Now I am wondering - why do I still have to provide an environment, even if I set “explore=false”?
Wouldn’t the offline dataset contain all information needed for offline off-policy training?
Wrapping my data into an environment would be quite artificial, because the step function would only work for actions that the behavior policy (=person) has performed in the recordings.
Training a realistic surrogate model isn’t very feasible for the given data.
Why are the trainers for offline RL insisting on an environment?
Hey - I’m pretty new to rllib but you still need to specify the env as the algorithms query the env object for reasons other than obtaining the data i.e., the CQL model checks that the environment is not discrete. I just create a very lightweight env (see below) and make sure the “disable_env_checking” environment option is set to True.
Hi @joshml, thanks for your feedback and sorry, forgot to check back at the thread.
Found a viable solution - one can provide the entries “observation_space” and “action_space” in the environment config of the offline algorithm. That way one doesn’t have to create an artificial environment, just to provide the space definitions.
Imho having this in the environment sub-config is a little confusing, because in this case it is more a specification of the offline dataset than the environment.

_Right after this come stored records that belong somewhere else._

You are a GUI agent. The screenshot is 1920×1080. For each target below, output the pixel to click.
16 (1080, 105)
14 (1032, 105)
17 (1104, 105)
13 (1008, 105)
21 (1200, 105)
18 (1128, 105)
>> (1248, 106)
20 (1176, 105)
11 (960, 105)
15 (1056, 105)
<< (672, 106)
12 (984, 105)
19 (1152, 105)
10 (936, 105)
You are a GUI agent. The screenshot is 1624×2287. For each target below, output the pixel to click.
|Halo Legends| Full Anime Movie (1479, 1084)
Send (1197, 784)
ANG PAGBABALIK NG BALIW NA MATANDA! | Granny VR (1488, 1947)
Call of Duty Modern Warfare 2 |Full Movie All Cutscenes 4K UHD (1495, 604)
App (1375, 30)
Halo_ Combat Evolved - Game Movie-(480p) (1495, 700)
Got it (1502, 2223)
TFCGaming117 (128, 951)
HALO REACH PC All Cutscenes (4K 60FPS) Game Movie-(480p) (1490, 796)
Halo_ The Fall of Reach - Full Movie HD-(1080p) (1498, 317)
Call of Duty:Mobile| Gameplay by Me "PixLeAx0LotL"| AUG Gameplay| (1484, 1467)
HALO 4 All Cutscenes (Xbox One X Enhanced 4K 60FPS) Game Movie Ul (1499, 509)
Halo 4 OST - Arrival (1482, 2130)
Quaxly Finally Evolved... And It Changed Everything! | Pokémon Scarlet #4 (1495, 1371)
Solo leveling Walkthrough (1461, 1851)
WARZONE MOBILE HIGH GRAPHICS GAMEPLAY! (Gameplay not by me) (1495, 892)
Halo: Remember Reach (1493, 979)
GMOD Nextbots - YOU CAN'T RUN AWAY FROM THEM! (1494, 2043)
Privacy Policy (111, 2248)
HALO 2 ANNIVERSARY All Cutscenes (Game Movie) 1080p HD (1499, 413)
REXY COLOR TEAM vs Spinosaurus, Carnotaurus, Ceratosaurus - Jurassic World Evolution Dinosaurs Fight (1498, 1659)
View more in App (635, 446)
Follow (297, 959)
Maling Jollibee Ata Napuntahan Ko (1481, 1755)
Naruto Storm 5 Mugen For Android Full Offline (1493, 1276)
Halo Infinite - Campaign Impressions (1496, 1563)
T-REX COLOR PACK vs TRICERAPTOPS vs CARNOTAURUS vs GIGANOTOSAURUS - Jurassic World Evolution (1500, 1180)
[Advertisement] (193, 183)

I think this is related to the circumstance that in most toy examples (and all online tutorials I could find) the offline data is sampled from an existing model based environment. Which doesn’t make too much sense, because if I have an environment and thus a model, I could use much more effective on-policy approaches that make use of being able to explore that model.
Think a more realistic tutorial where offline data is really coming from e.g. a CSV file that was recorded from the sensors of a physical machine would be much closer to the situation a typical offline RL user would face.
But long story short - it works that way!
Edit: Regarding the proposal to create a dummy environment. This also works, but one apparently has to create additional artificial step and reset functions that return an observation in the specified format, otherwise the environment checker will complain. So unless one can really implement a meaningful step function (so one can use pre-recorded data in combination with freshly sampled exploration data), it seems easier to just set the observation and action spaces in the algorithm config.